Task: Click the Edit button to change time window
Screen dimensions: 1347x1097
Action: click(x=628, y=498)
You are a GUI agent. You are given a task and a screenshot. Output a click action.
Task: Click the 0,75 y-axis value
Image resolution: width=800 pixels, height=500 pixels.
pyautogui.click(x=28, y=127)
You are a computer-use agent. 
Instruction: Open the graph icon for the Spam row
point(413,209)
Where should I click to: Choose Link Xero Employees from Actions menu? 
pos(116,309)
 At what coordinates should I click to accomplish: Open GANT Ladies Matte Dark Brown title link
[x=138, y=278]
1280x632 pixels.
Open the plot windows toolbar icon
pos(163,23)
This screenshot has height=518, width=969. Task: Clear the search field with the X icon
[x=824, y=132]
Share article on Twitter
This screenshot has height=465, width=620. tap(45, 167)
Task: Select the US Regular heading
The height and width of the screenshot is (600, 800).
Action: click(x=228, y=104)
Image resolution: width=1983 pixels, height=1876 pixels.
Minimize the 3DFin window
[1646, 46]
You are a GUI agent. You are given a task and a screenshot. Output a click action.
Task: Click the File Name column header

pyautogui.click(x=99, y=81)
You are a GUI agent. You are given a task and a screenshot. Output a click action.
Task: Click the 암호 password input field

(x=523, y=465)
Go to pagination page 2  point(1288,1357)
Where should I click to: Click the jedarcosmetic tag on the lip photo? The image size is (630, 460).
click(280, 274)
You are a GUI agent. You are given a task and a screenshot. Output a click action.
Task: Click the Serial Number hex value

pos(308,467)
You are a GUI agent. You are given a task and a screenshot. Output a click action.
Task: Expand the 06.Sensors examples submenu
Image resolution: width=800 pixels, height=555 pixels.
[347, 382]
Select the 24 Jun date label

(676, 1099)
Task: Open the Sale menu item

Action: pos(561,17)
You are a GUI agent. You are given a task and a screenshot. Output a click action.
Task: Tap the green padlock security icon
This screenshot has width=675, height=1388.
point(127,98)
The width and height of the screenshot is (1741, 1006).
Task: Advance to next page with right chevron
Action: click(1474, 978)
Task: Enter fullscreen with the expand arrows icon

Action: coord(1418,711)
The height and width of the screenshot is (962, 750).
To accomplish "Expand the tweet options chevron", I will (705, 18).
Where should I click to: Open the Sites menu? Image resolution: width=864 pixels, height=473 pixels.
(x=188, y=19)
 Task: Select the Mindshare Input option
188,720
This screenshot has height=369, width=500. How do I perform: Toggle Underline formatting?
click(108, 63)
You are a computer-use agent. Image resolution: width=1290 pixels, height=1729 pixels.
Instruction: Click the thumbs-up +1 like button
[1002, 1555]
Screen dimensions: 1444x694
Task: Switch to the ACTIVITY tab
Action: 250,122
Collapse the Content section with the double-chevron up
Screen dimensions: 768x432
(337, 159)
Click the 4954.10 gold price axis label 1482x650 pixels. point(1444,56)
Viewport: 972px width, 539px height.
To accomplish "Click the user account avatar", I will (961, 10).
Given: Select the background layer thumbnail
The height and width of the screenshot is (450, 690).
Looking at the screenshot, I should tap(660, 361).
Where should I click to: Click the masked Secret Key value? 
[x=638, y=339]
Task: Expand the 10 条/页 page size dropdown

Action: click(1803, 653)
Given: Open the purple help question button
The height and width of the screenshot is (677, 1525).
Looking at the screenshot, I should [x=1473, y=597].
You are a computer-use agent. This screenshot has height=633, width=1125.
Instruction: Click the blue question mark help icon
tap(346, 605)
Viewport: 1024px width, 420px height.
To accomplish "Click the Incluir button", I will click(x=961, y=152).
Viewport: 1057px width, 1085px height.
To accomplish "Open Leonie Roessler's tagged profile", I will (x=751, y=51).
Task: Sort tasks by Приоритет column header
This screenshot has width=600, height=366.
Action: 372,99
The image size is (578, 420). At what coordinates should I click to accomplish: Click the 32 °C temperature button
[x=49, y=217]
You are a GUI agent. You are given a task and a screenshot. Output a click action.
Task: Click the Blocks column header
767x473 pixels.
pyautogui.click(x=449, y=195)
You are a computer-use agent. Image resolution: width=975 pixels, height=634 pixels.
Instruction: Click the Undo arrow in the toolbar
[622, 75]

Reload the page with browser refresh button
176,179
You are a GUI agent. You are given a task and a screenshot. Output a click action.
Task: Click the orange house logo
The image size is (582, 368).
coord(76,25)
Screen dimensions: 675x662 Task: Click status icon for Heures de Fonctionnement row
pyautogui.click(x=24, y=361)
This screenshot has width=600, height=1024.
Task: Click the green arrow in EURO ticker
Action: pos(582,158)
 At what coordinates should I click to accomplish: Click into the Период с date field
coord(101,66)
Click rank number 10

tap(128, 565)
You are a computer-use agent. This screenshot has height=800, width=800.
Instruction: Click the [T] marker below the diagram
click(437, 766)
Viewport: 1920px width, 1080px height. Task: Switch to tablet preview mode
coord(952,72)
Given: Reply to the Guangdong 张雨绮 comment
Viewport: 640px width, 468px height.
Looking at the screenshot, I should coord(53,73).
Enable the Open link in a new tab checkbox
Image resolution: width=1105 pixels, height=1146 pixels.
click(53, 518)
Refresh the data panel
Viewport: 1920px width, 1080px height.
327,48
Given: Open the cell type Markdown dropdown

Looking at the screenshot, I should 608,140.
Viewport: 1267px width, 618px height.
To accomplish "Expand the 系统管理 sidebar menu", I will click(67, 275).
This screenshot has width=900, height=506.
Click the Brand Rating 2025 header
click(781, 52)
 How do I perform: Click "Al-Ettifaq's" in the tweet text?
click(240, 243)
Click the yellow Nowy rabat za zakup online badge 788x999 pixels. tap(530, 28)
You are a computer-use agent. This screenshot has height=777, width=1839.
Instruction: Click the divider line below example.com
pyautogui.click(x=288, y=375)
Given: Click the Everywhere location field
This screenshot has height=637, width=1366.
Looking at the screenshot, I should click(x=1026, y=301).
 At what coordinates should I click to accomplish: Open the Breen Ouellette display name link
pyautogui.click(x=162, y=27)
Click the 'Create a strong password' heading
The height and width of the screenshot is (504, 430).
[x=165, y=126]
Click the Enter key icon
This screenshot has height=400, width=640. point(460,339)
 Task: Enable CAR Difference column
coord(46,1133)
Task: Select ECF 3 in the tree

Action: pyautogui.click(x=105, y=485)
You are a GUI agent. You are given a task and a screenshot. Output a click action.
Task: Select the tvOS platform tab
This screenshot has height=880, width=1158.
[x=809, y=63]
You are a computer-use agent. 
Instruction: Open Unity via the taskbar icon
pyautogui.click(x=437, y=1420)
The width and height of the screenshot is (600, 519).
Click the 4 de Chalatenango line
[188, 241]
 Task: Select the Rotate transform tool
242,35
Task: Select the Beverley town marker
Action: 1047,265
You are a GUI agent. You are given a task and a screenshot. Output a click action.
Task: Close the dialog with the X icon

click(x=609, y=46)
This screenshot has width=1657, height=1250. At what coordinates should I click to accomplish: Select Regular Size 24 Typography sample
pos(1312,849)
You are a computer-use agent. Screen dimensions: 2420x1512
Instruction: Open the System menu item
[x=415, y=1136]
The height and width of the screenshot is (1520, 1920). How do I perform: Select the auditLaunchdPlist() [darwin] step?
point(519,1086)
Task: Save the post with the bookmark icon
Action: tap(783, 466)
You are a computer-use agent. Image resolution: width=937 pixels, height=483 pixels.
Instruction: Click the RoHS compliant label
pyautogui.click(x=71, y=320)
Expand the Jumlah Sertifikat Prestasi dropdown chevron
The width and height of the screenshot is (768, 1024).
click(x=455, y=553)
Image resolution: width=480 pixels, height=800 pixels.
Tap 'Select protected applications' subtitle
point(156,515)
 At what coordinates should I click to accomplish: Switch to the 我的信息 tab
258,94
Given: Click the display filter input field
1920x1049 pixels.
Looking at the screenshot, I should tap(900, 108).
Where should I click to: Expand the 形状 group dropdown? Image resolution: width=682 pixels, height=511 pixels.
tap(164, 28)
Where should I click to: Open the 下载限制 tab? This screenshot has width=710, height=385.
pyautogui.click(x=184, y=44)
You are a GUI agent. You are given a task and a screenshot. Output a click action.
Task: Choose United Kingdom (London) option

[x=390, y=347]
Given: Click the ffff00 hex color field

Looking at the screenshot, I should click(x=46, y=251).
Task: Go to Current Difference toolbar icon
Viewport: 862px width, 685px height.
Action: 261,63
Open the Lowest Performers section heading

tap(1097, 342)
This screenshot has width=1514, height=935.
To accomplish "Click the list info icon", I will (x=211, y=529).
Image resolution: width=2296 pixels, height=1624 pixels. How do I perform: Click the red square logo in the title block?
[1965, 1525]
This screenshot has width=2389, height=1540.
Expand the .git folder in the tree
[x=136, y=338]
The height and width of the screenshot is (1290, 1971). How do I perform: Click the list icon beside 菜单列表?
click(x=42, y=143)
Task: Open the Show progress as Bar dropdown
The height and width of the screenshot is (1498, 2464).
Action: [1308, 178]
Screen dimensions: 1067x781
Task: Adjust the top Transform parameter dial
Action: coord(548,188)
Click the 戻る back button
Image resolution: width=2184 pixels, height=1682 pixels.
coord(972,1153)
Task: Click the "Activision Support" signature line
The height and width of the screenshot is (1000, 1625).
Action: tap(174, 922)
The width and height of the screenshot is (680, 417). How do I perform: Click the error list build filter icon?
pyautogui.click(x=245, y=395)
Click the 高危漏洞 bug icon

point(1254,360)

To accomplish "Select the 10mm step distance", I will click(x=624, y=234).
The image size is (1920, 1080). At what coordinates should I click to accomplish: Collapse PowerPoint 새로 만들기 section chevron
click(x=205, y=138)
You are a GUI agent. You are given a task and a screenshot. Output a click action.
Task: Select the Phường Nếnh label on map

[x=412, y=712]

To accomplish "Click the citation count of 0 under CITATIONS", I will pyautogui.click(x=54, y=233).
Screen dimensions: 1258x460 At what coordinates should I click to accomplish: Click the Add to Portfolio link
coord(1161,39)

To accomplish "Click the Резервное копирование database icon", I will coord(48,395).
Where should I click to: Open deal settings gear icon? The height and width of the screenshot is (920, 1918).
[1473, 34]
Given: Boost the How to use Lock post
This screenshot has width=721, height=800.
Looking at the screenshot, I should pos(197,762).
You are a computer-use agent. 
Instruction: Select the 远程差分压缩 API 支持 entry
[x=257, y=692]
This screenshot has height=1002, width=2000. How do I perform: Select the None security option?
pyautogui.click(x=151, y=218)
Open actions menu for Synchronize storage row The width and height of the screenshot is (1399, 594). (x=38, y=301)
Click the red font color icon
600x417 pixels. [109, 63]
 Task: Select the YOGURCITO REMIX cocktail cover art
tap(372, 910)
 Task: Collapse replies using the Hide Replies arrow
--------------------------------------------------
■ Problem statement ■
Write out the rows character for character, from the very first line through the line that contains "Action: click(x=628, y=498)", including both of those lines and nothing after them.

■ Problem solution ■
Task: Click the Edit button to change time window
Screen dimensions: 1347x1097
Action: click(x=628, y=498)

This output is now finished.